┏━━

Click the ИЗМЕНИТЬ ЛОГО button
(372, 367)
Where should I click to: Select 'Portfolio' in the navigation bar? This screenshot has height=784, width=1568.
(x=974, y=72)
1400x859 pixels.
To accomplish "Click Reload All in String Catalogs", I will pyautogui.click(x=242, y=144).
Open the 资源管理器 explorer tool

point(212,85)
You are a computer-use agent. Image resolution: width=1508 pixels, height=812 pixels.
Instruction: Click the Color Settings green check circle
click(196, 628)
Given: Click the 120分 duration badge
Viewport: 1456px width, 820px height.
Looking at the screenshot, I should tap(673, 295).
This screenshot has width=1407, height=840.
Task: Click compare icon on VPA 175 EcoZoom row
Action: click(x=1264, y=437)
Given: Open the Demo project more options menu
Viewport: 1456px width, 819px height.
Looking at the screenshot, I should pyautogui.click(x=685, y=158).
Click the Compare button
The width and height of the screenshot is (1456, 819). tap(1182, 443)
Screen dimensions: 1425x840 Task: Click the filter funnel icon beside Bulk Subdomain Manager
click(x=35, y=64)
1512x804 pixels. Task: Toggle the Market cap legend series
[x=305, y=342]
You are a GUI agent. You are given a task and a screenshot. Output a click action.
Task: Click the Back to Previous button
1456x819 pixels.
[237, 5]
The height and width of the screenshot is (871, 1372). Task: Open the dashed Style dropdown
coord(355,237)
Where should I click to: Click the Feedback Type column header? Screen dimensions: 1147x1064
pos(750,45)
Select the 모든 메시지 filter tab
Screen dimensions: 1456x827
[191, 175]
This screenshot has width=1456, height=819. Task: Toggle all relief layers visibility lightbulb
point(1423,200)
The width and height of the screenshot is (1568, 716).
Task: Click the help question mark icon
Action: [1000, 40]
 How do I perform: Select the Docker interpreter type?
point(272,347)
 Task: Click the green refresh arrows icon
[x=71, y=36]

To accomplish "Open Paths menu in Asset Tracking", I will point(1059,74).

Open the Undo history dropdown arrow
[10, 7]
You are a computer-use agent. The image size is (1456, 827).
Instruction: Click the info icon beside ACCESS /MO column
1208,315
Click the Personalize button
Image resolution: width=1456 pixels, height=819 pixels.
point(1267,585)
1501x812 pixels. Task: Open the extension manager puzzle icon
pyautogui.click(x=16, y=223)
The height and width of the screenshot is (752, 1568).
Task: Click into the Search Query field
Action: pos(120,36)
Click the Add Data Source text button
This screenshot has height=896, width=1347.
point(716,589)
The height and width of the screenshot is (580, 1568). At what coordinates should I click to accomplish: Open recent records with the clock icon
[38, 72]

┗━━

■ **EXERCISE AIM**: Without changing a single character, repeat each record.

■ **SOLUTION FOR THIS TASK**:
Click the ИЗМЕНИТЬ ЛОГО button
(372, 367)
Where should I click to: Select 'Portfolio' in the navigation bar? This screenshot has height=784, width=1568.
(x=974, y=72)
1400x859 pixels.
To accomplish "Click Reload All in String Catalogs", I will pyautogui.click(x=242, y=144).
Open the 资源管理器 explorer tool

point(212,85)
You are a computer-use agent. Image resolution: width=1508 pixels, height=812 pixels.
Instruction: Click the Color Settings green check circle
click(196, 628)
Given: Click the 120分 duration badge
Viewport: 1456px width, 820px height.
Looking at the screenshot, I should tap(673, 295).
This screenshot has width=1407, height=840.
Task: Click compare icon on VPA 175 EcoZoom row
Action: click(x=1264, y=437)
Given: Open the Demo project more options menu
Viewport: 1456px width, 819px height.
Looking at the screenshot, I should pyautogui.click(x=685, y=158).
Click the Compare button
The width and height of the screenshot is (1456, 819). tap(1182, 443)
Screen dimensions: 1425x840 Task: Click the filter funnel icon beside Bulk Subdomain Manager
click(x=35, y=64)
1512x804 pixels. Task: Toggle the Market cap legend series
[x=305, y=342]
You are a GUI agent. You are given a task and a screenshot. Output a click action.
Task: Click the Back to Previous button
1456x819 pixels.
[237, 5]
The height and width of the screenshot is (871, 1372). Task: Open the dashed Style dropdown
coord(355,237)
Where should I click to: Click the Feedback Type column header? Screen dimensions: 1147x1064
pos(750,45)
Select the 모든 메시지 filter tab
Screen dimensions: 1456x827
[191, 175]
This screenshot has width=1456, height=819. Task: Toggle all relief layers visibility lightbulb
point(1423,200)
The width and height of the screenshot is (1568, 716).
Task: Click the help question mark icon
Action: [1000, 40]
 How do I perform: Select the Docker interpreter type?
point(272,347)
 Task: Click the green refresh arrows icon
[x=71, y=36]

To accomplish "Open Paths menu in Asset Tracking", I will point(1059,74).

Open the Undo history dropdown arrow
[10, 7]
You are a computer-use agent. The image size is (1456, 827).
Instruction: Click the info icon beside ACCESS /MO column
1208,315
Click the Personalize button
Image resolution: width=1456 pixels, height=819 pixels.
point(1267,585)
1501x812 pixels. Task: Open the extension manager puzzle icon
pyautogui.click(x=16, y=223)
The height and width of the screenshot is (752, 1568).
Task: Click into the Search Query field
Action: pos(120,36)
Click the Add Data Source text button
This screenshot has height=896, width=1347.
point(716,589)
The height and width of the screenshot is (580, 1568). At what coordinates should I click to accomplish: Open recent records with the clock icon
[38, 72]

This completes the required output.